Wolfe appare sicura di sé oppure fragile. Non la vediamo mai in difficoltà.

E questa mancanza è davvero un peccato per un film come Swiped, che aveva tutte le carte in regola per raccontare una storia (vera) di una donna che ha saputo fare la rivoluzione. Perché, in fondo, è di questo che si sta parlando. Bumble, fondata da Wolfe nel 2014, è ancora oggi una app di incontri rivoluzionaria. E ancora oggi ha la sua importanza sociale e comunicativa. L’intuizione di Wolfe, quella di far fare alle donne il primo passo, è geniale e sovversiva e ridefinisce completamente i termini sociali legati agli incontri online. Nel 2014, come anche oggi, la sicurezza delle donne è un tema centrale nel dibattito.

Swiped
credits: Disney+

Riscrivere i codici di una società assodata è qualcosa di sconvolgente, qualcosa che rimane nella storia della tecnologia e non solo. Whitney Wolfe, che arriva a questa intuizione grazie a una preparazione invidiabile e un’esperienza di molestie sulla sua stessa pelle, non è solo una grande imprenditrice.
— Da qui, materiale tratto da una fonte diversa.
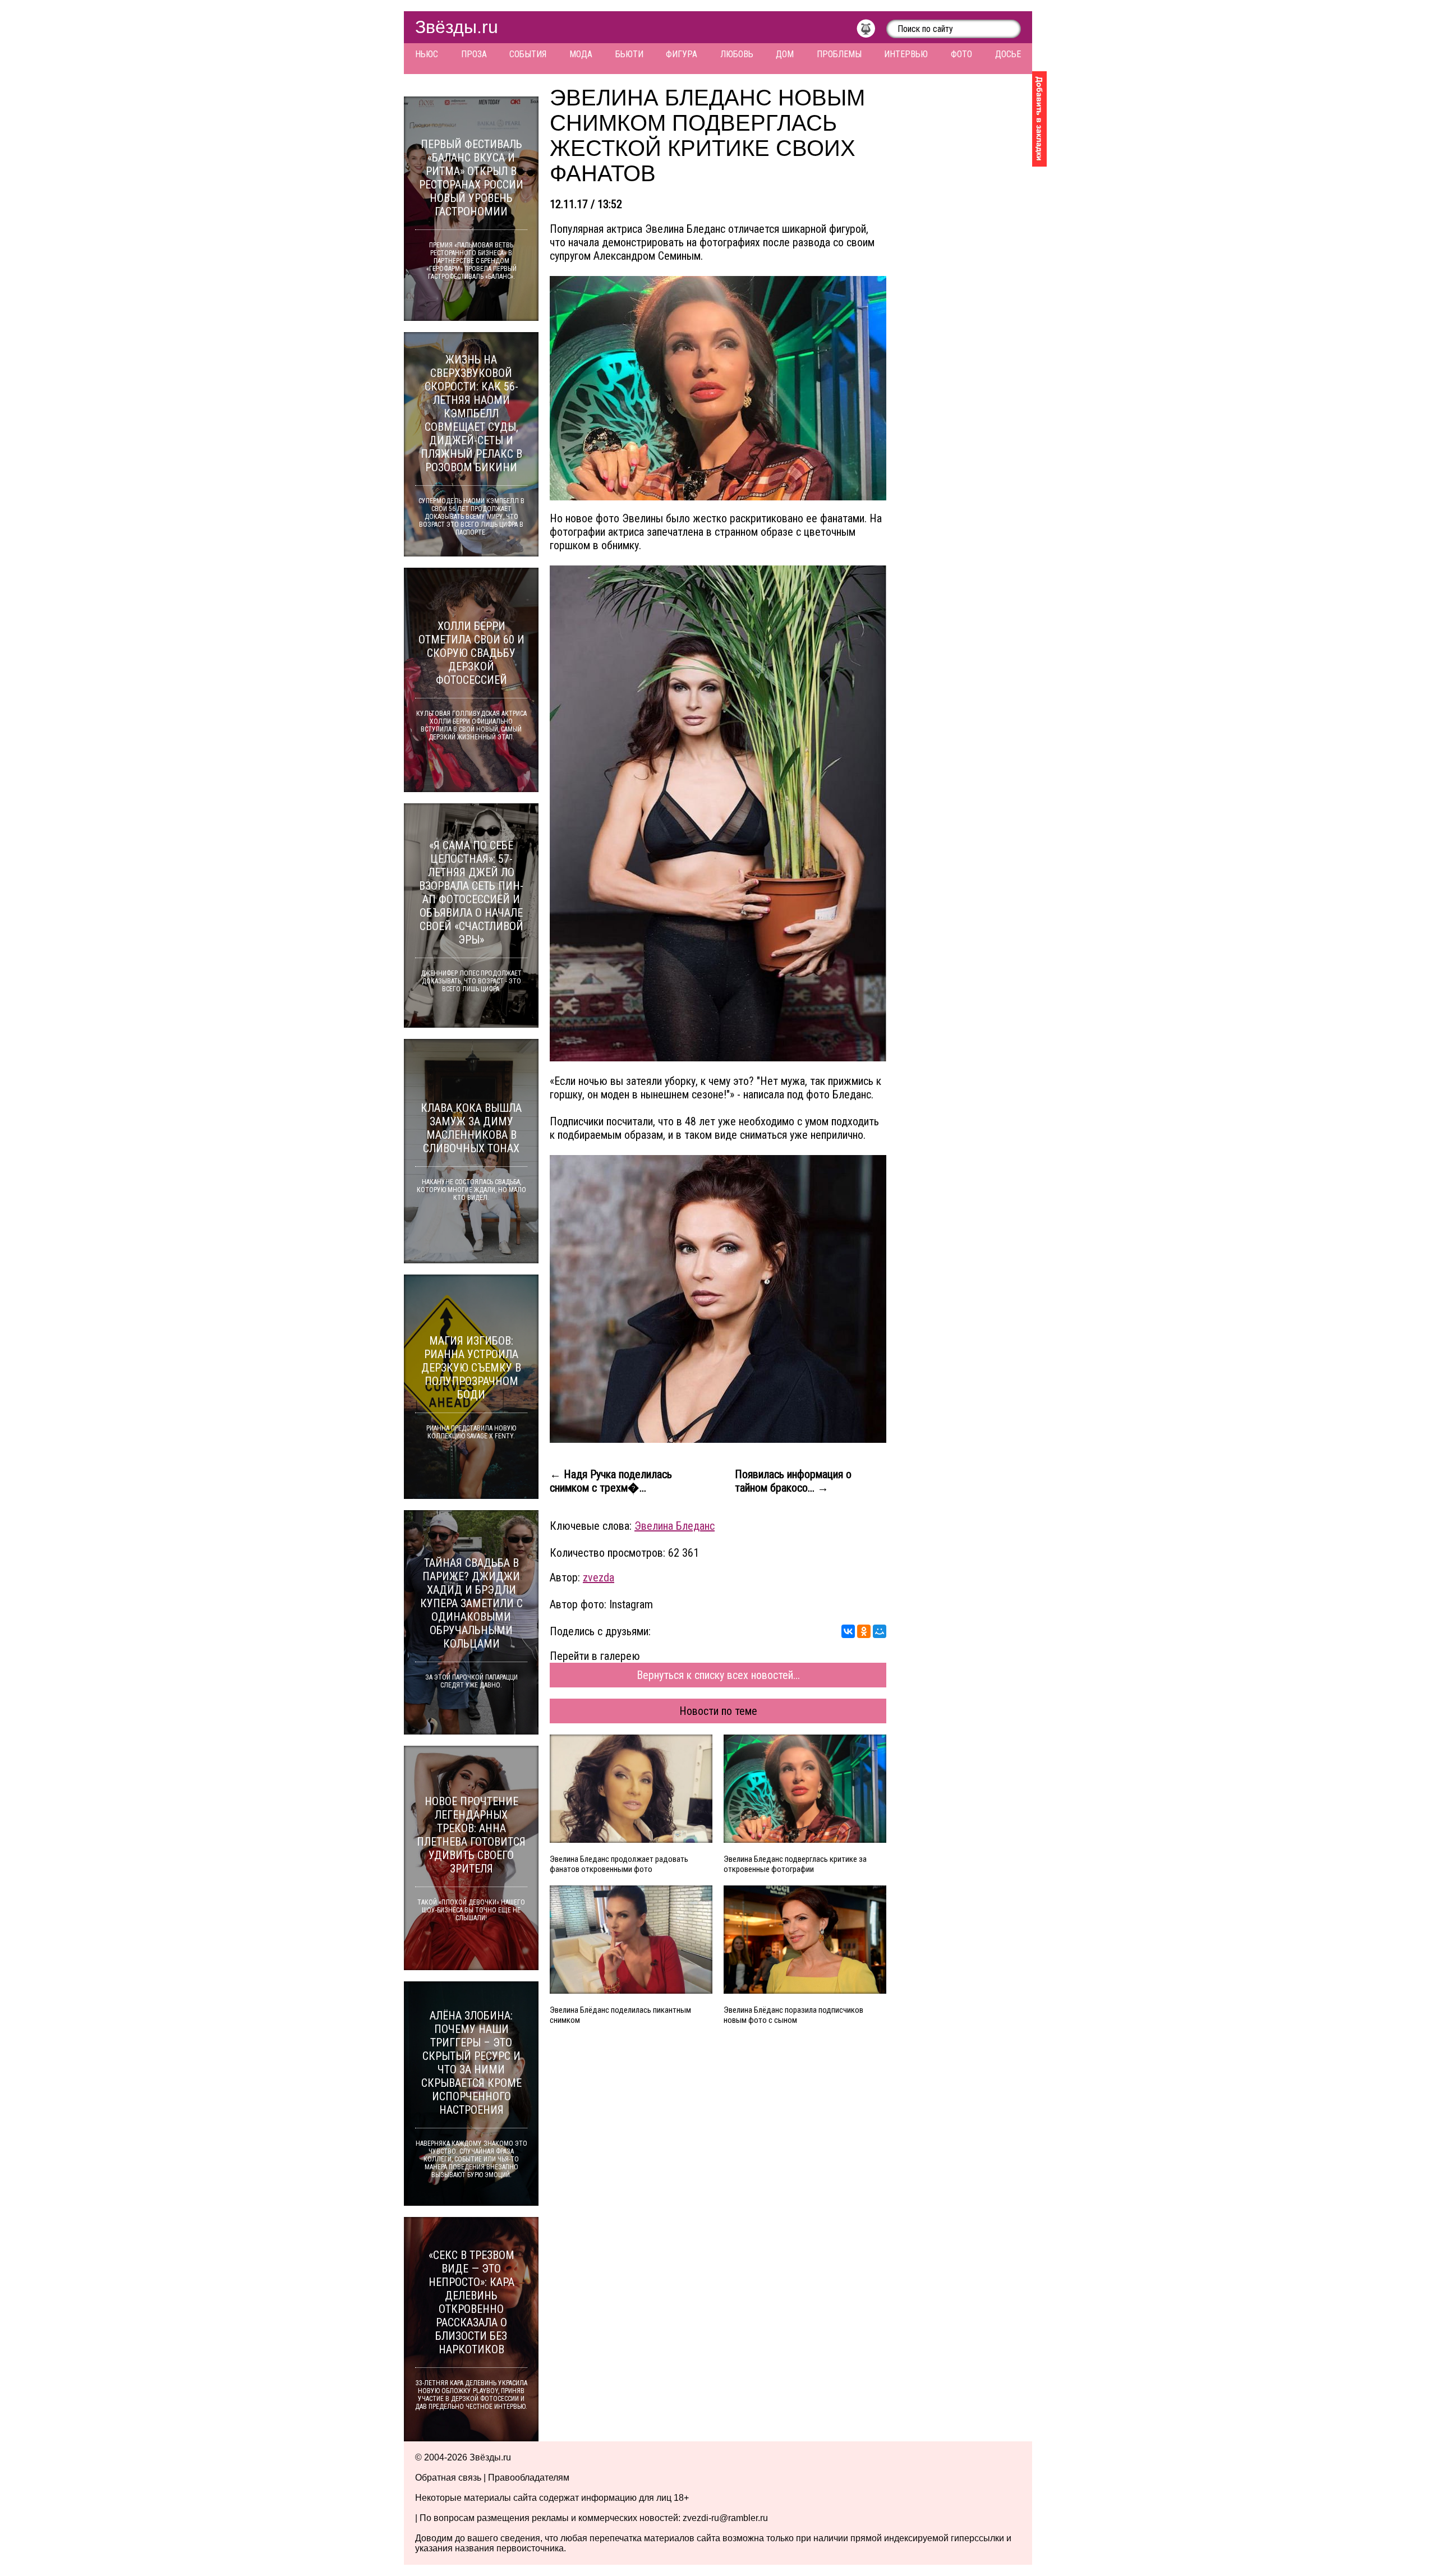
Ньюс (426, 54)
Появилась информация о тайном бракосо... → (793, 1481)
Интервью (906, 54)
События (527, 54)
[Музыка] (871, 31)
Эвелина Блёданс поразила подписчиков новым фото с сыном (793, 2015)
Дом (785, 54)
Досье (1008, 54)
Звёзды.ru (456, 27)
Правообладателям (528, 2477)
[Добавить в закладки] (1039, 119)
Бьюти (629, 54)
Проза (474, 54)
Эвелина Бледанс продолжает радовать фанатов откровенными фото (619, 1864)
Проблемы (839, 54)
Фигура (681, 54)
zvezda (598, 1577)
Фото (961, 54)
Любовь (736, 54)
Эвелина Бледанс (674, 1526)
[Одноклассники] (864, 1631)
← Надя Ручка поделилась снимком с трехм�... (611, 1481)
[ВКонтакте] (848, 1631)
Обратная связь (448, 2477)
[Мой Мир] (879, 1631)
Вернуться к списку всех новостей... (718, 1675)
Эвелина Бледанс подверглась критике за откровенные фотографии (795, 1864)
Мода (580, 54)
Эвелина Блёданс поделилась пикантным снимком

Non è solo una vittima di un sistema malato né è solamente una pedina del gioco. Whitney Wolfe è una pioniera della tecnologia, una donna che ha affrontato l’inferno per fare la rivoluzione. E proprio per questo, deve essere stata una donna in grado di essere fragile, vulnerabile, stanca.

Deve essere stata, per forza di cose, una persona fallibile. Swiped, purtroppo, la identifica solo con degli estremi che non ci bastano a completare un puzzle così complesso. Non vediamo punti di vista diversi sul mondo della tech, vediamo solo ciò che riguarda Wolfe e ciò che succede nei suoi confronti. Non vediamo mai davvero la conflittualità di Whitney Wolfe, vediamo solo gli alti e i bassi, senza avere mai un momento per ragionarci su. Vediamo troppo poco, per quello che invece era necessario che fosse mostrato.

Era necessario abbattere un sistema, riscrivere delle regole, infrangere dei muri invalicabili. Era necessario andare in profondità e utilizzare Whitney Wolfe come un esempio per tutte. Come un precedente che ponesse le basi per un discorso molto più ampio di così.

Non serviva un’altra storia sul sogno americano, non era davvero necessario un altro racconto sul “se vuoi, puoi”. Swiped, in questo, fallisce laddove avrebbe dovuto puntare maggiormente. Quelli che dovevano essere i suoi punti di forza (la lotta, l’affermazione, l’ambiente tossico della tech, il maschilismo predominante) sono diventate le delusioni più grandi. Swiped si lascia vedere, anche solo per conoscere la storia di una delle imprenditrici più grandi del mondo, ma lascia un po’ di amaro in bocca. Non siamo sicuri che Wolfe, che per motivi legali non ha potuto partecipare alla sceneggiatura, si sarebbe ritratta così.